What is expected:
Starting at the line that contains "box above Shallow?" and ending at the end of the records, rewrite those lines with "gray X box" changed to "gray square" and everything else kept the same.

--- --- ---

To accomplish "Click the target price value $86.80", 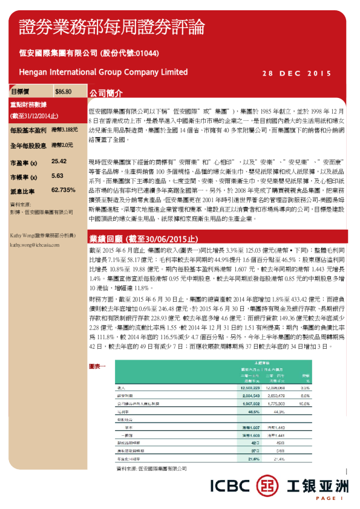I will coord(63,91).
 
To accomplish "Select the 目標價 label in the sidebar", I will coord(21,91).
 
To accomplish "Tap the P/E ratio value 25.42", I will coord(59,162).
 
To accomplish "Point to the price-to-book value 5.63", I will coord(58,176).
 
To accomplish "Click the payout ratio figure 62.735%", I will coord(64,190).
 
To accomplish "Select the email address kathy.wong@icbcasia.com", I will coord(34,245).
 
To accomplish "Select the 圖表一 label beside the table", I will coord(97,366).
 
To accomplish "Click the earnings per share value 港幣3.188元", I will coord(65,130).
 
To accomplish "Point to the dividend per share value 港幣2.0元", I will coord(62,146).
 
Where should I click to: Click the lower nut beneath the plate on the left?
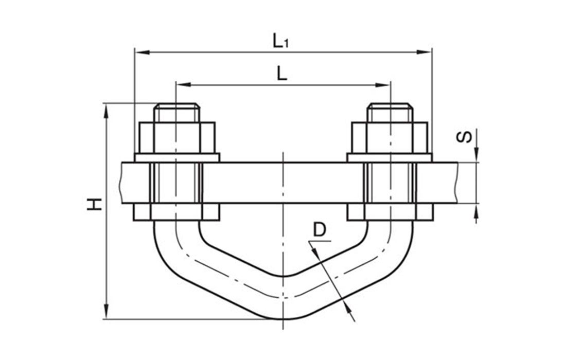[x=177, y=212]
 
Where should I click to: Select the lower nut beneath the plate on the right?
[x=390, y=212]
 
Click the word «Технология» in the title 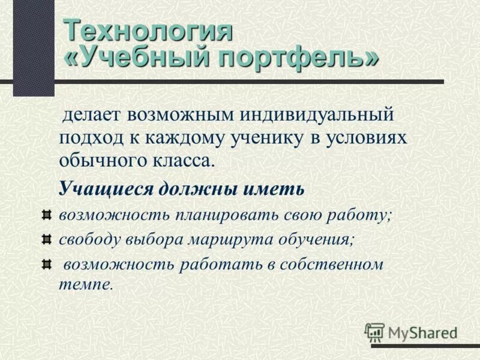(147, 31)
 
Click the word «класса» (181, 160)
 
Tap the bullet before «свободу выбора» (47, 239)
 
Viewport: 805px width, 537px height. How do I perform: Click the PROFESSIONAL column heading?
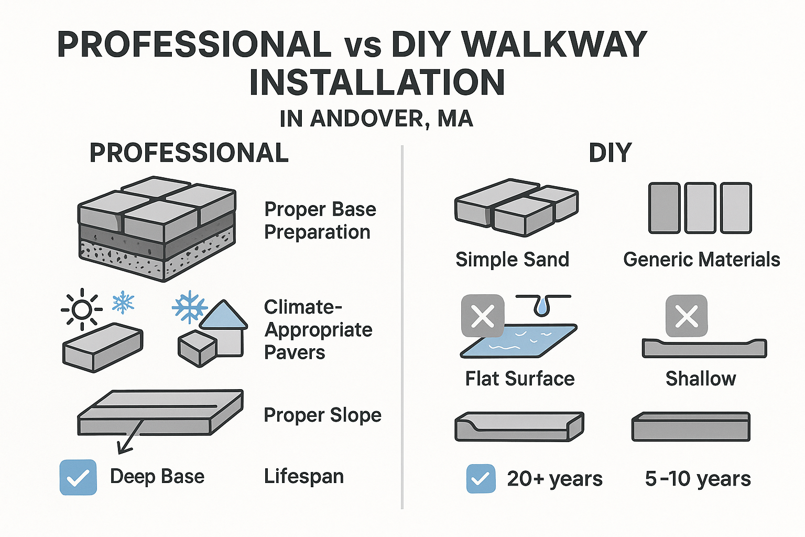[189, 153]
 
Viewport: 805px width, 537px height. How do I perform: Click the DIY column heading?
[610, 153]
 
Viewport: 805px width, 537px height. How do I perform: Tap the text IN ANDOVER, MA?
[376, 119]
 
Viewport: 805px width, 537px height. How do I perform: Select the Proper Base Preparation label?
[320, 220]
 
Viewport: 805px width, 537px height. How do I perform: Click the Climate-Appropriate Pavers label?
[318, 329]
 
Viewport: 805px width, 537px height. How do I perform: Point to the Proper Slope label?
[322, 415]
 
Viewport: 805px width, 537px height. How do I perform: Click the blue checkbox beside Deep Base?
[78, 477]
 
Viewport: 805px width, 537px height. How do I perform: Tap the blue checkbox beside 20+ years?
[481, 478]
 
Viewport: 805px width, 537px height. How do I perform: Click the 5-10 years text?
[698, 479]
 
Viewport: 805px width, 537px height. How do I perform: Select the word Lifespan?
[304, 476]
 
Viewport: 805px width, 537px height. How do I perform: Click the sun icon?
[82, 309]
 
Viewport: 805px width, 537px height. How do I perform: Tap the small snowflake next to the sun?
[124, 302]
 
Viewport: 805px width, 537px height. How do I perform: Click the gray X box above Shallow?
[686, 316]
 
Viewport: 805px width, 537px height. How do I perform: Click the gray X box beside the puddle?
[483, 316]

--- --- ---

Solved problem:
Viewport: 805px width, 537px height. How do I perform: Click the gray square above Shallow?
[686, 316]
 
Viewport: 805px width, 537px height. How do I perform: Click the gray square beside the puddle?
[483, 316]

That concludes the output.